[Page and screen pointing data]

++++++++++++++++++++

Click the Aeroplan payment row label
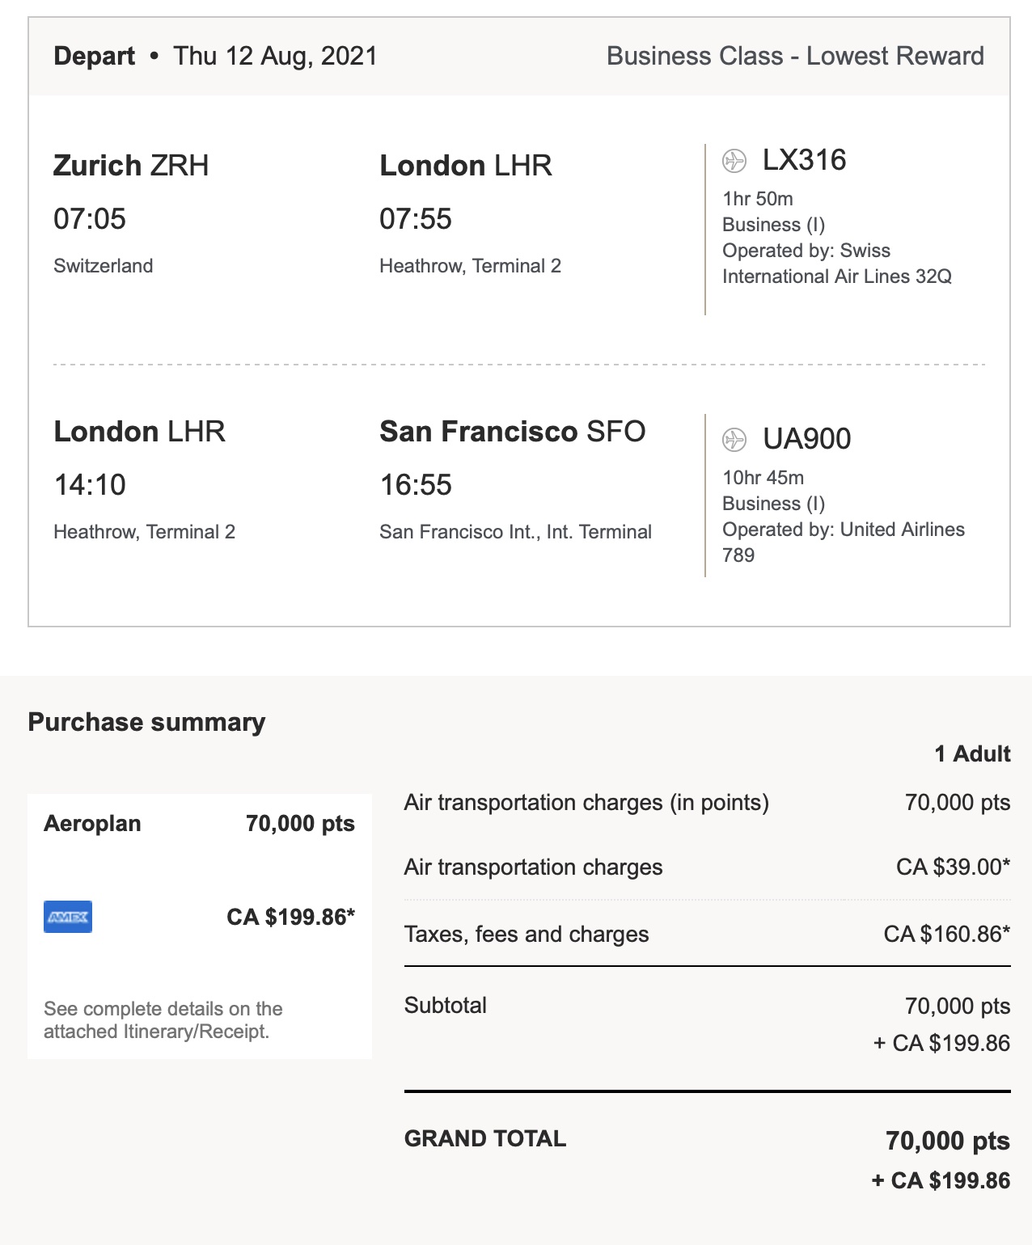 coord(92,824)
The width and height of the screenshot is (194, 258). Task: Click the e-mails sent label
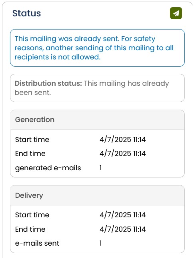point(37,243)

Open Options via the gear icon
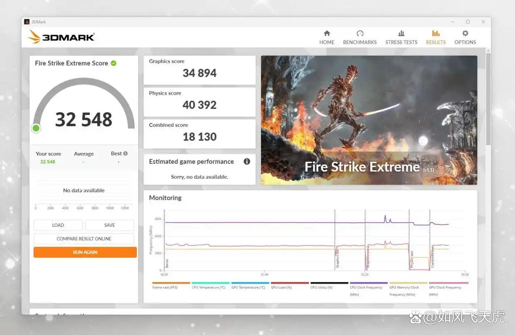pyautogui.click(x=465, y=34)
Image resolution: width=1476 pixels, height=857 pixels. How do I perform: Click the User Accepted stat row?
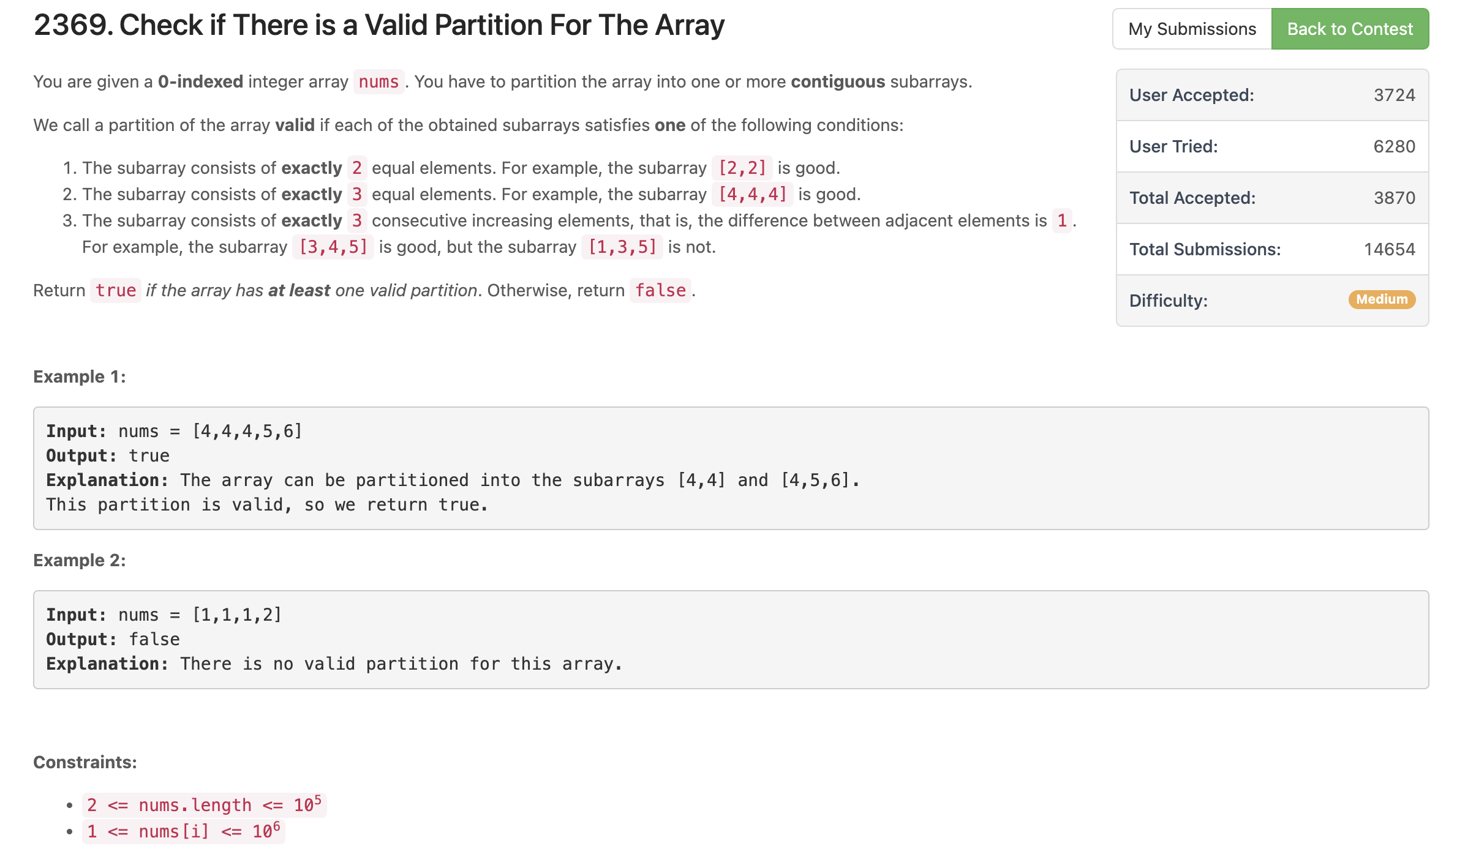(x=1272, y=95)
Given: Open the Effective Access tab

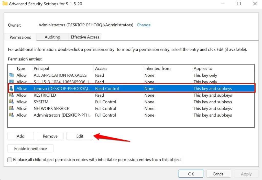Looking at the screenshot, I should pos(85,37).
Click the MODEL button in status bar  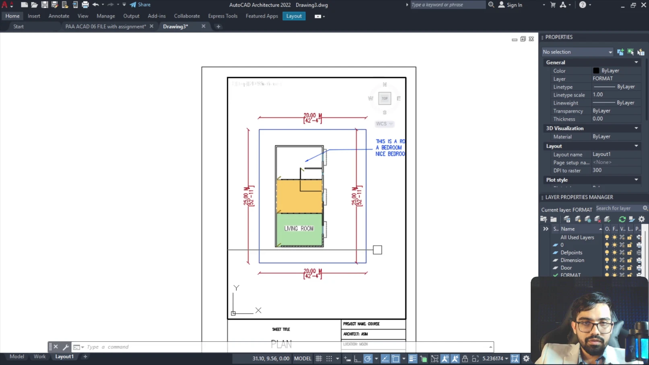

++++++++++++++++++++

* [Request]:
Return the text of every entry above word for word, leaving out the pictures.

* [Reply]:
Click the Aeroplan payment row label
 coord(92,824)
The width and height of the screenshot is (194, 258). Task: Click the e-mails sent label
point(37,243)

Open Options via the gear icon
pyautogui.click(x=465, y=34)
Image resolution: width=1476 pixels, height=857 pixels. How do I perform: Click the User Accepted stat row?
(x=1272, y=95)
Given: Open the Effective Access tab

Looking at the screenshot, I should pos(85,37).
Click the MODEL button in status bar  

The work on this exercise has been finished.